Dudung Ancam Bongkar Jual-Beli Titik Dapur MBG
Kepala Kantor Staf Kepresidenan, Dudung Abdurachman, menggelar pertemuan dengan sejumlah pimpinan Komisi Pemberantasan Korupsi di Kantor Staf Kepresidenan, Jakarta, Selasa (5/5/2026).
Pertemuan tersebut membahas penguatan strategi pencegahan korupsi serta pengawasan terhadap sejumlah program prioritas pemerintahan Presiden Prabowo Subianto, termasuk Program Makan Bergizi Gratis (MBG).
Dalam pertemuan itu, Dudung menegaskan pemerintah tidak akan mentolerir penyimpangan dalam pelaksanaan program MBG, khususnya yang berkaitan dengan pengelolaan dapur MBG atau Satuan Pelayanan Pemenuhan Gizi (SPPG).
Ia mengaku siap melakukan inspeksi mendadak atau sidak apabila ditemukan indikasi ketimpangan maupun praktik yang merugikan negara.
“Kami akan turun langsung jika ada indikasi penyimpangan, termasuk praktik jual-beli titik dapur MBG,” kata Dudung.
Menurutnya, seluruh temuan penting terkait dugaan penyalahgunaan anggaran maupun praktik korupsi akan langsung dilaporkan kepada Presiden Prabowo sebagai bentuk komitmen menjaga transparansi penggunaan anggaran negara.
Dudung menilai pengawasan ketat perlu dilakukan karena program MBG menyangkut kebutuhan masyarakat luas sekaligus menggunakan dana publik dalam jumlah besar.

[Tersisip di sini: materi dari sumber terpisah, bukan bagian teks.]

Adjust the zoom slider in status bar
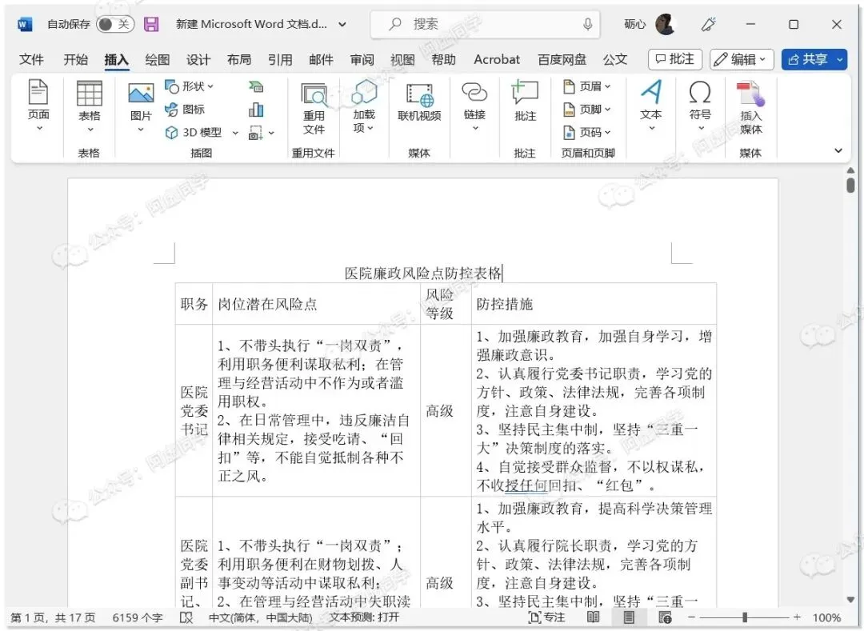(745, 617)
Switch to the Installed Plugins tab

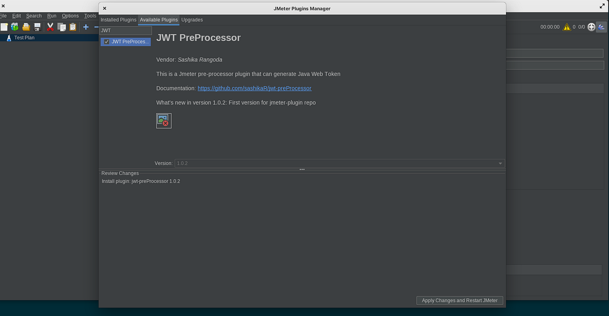(x=118, y=20)
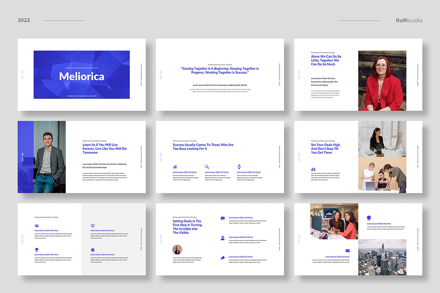Click the bar chart icon on slide 05
Viewport: 440px width, 293px height.
point(175,167)
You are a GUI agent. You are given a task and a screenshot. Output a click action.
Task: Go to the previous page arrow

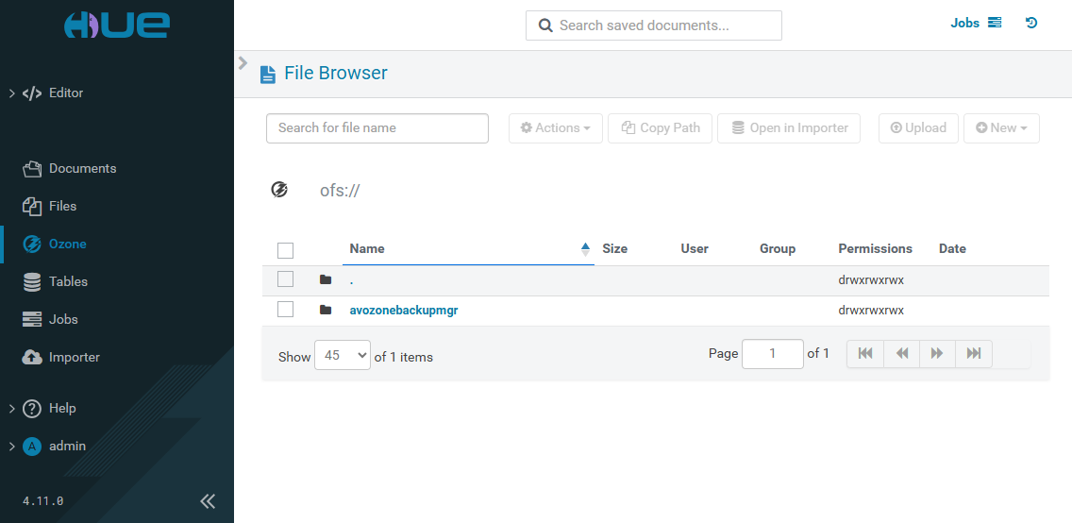tap(901, 353)
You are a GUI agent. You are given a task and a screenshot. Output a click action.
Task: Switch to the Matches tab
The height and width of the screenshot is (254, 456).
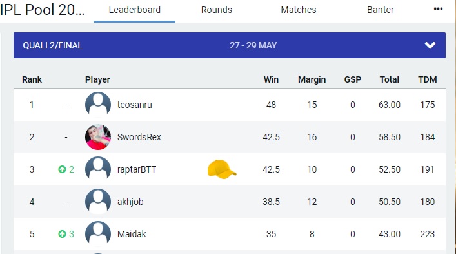point(299,10)
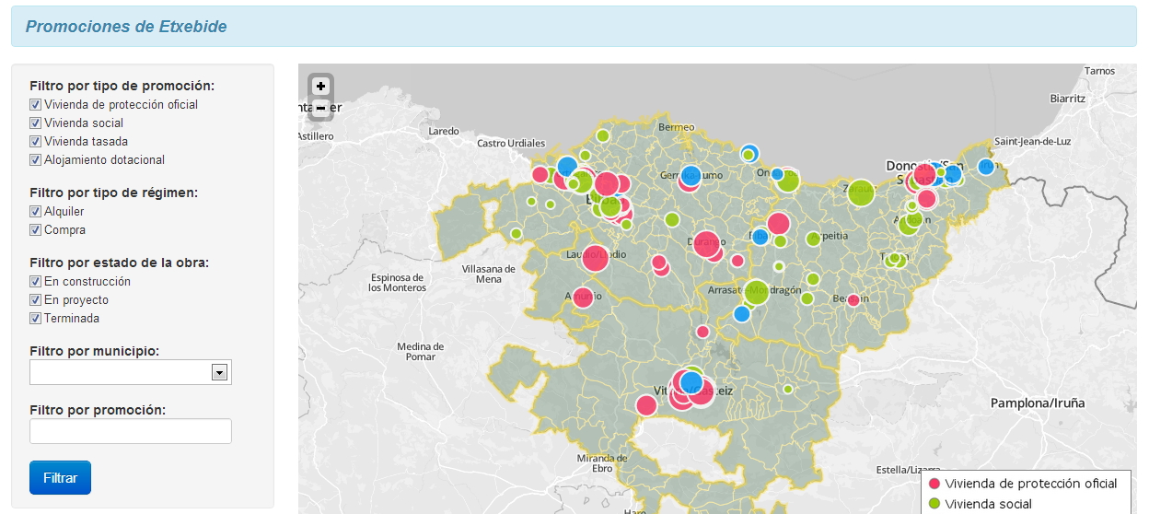Uncheck the En construcción checkbox

tap(36, 282)
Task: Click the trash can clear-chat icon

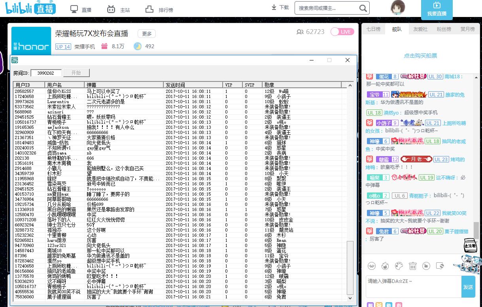Action: (x=412, y=266)
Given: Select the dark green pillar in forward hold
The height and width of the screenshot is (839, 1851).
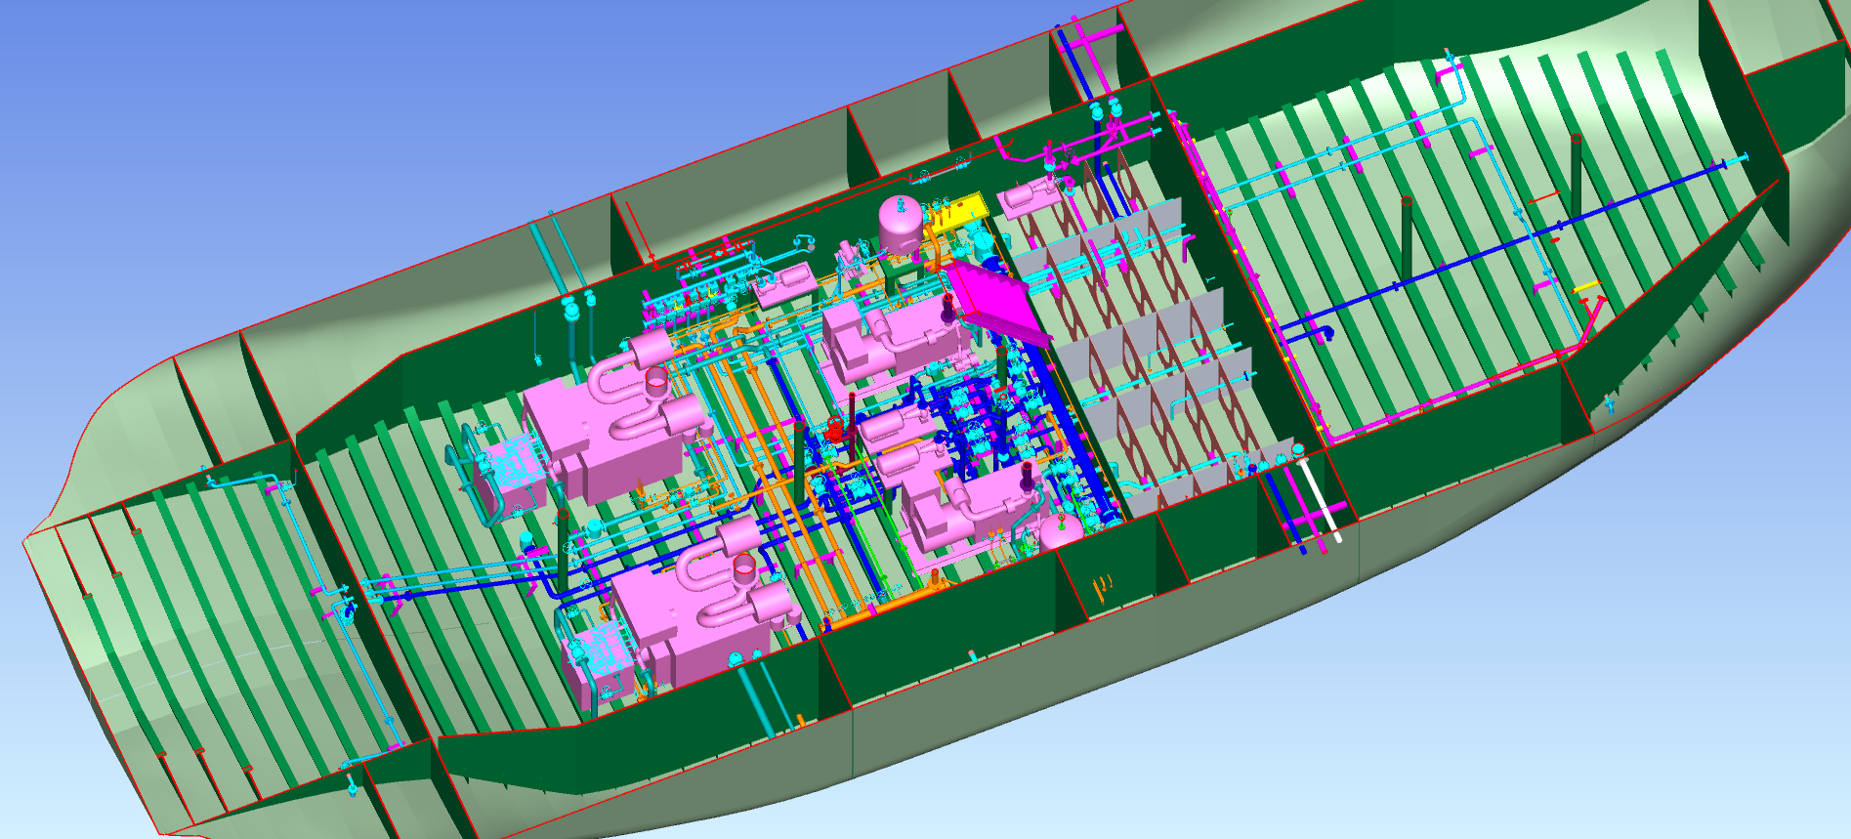Looking at the screenshot, I should [1408, 239].
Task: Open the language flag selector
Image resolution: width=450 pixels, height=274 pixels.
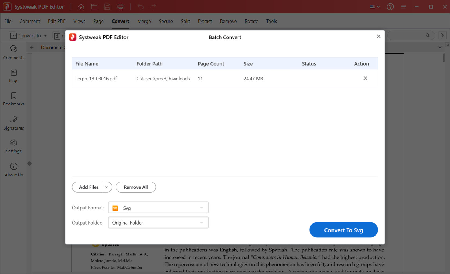Action: [x=374, y=7]
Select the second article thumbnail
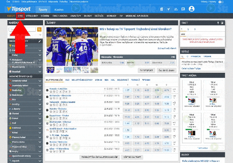This screenshot has height=163, width=233. click(59, 70)
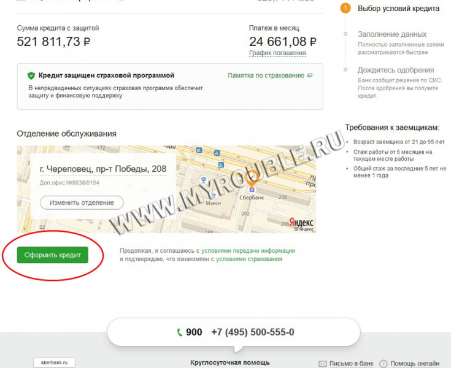
Task: Click the sberbank.ru button in the footer
Action: (55, 362)
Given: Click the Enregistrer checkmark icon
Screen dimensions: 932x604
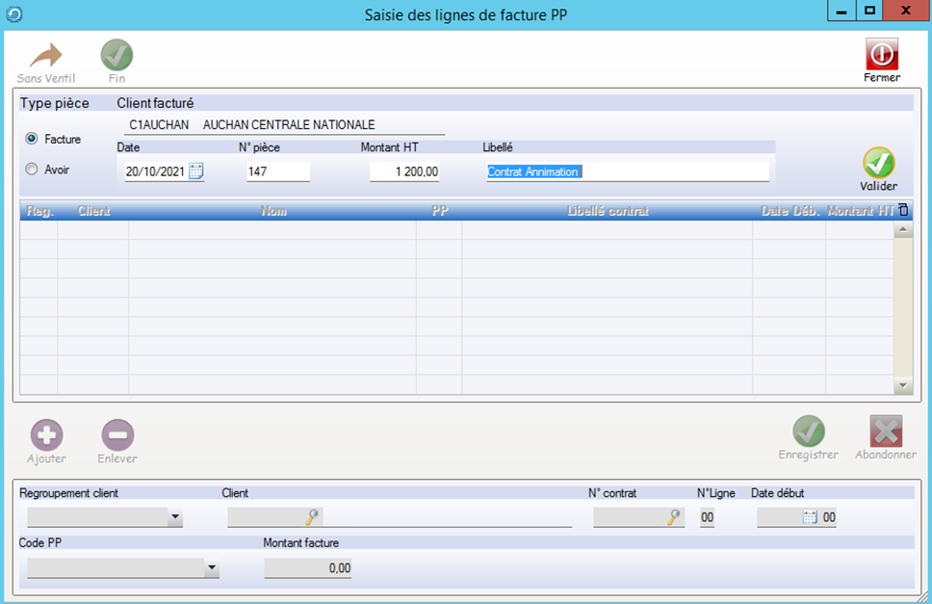Looking at the screenshot, I should click(x=808, y=432).
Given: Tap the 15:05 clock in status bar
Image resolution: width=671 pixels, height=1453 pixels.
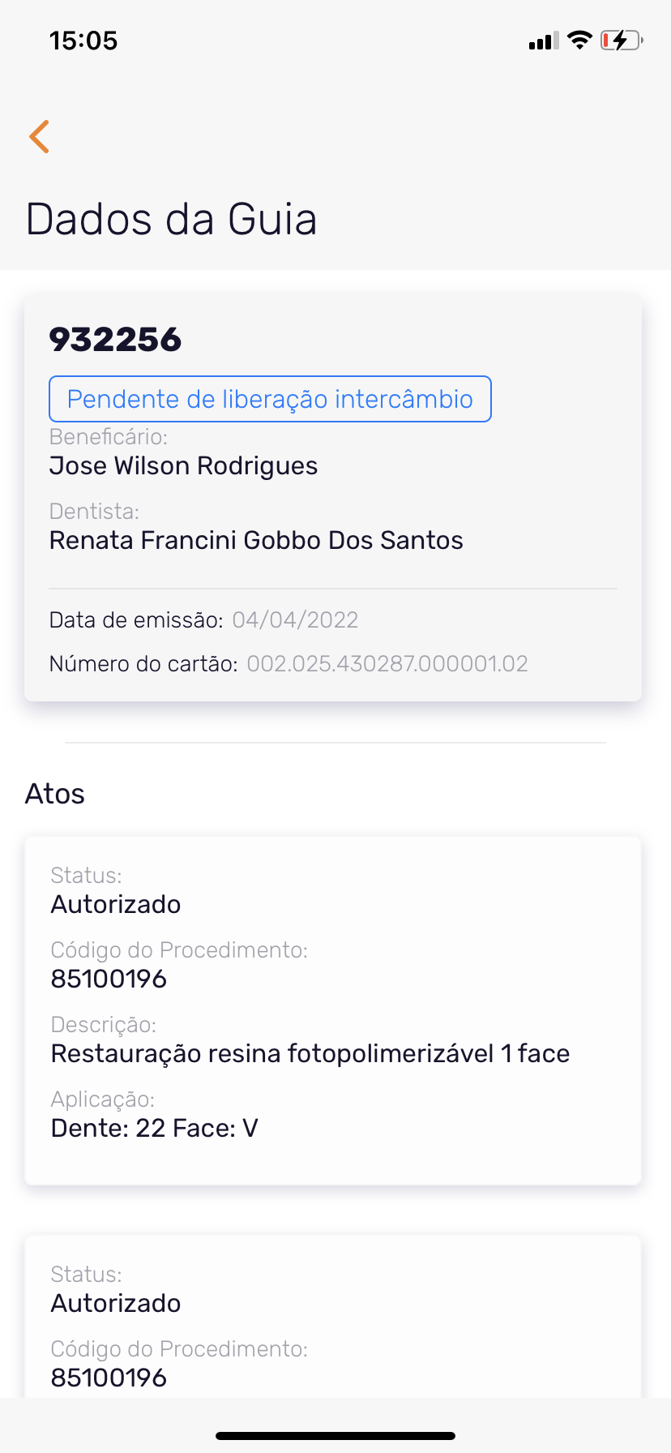Looking at the screenshot, I should tap(83, 41).

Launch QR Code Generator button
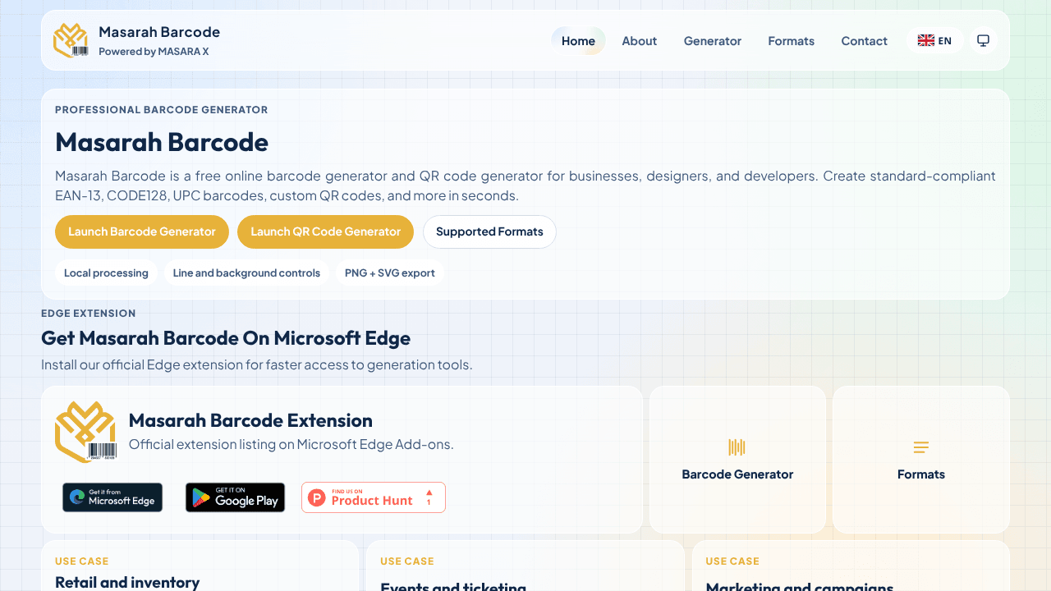[326, 231]
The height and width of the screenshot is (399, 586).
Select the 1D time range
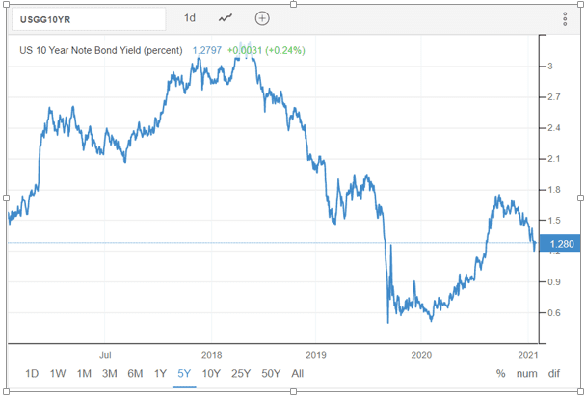[32, 373]

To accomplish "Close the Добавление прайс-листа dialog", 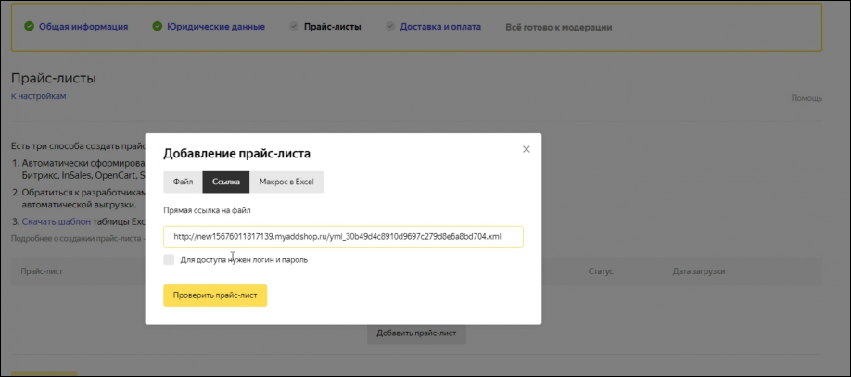I will tap(527, 149).
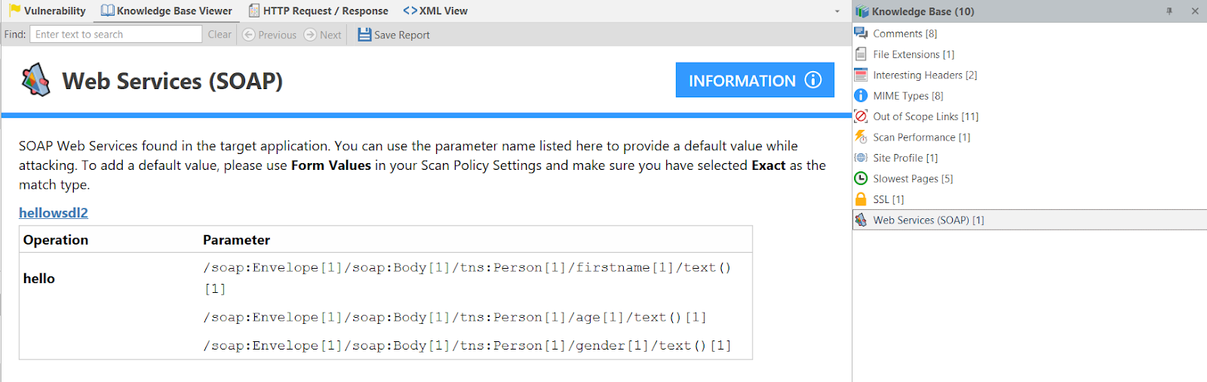Select the File Extensions document icon
This screenshot has width=1207, height=382.
(861, 54)
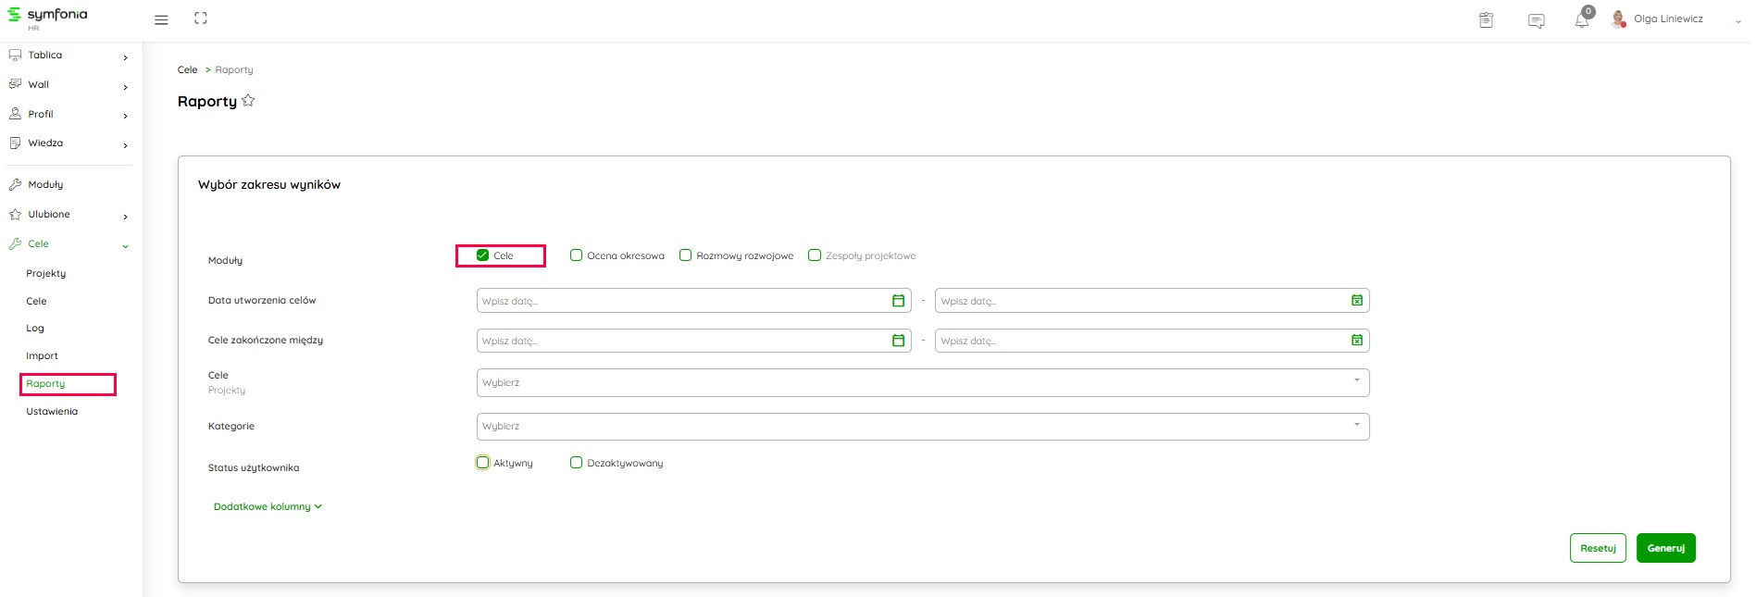Expand Dodatkowe kolumny section
Image resolution: width=1756 pixels, height=597 pixels.
[268, 507]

Sementara itu, Wakil Ketua KPK, Agus Joko Pramono, mengatakan lembaganya saat ini lebih memfokuskan pengawasan pada aspek pencegahan melalui perbaikan sistem tata kelola.
Menurut Agus, KPK telah memberikan sejumlah rekomendasi kepada Badan Gizi Nasional terkait mekanisme dan sistem pengelolaan program MBG agar lebih transparan dan akuntabel.
“Kami fokus pada upaya pencegahan melalui perbaikan tata kelola. Beberapa rekomendasi juga sudah kami sampaikan kepada pihak terkait,” ujarnya.
KPK kini menunggu tindak lanjut dari Badan Gizi Nasional maupun instansi terkait terhadap rekomendasi yang telah diberikan tersebut.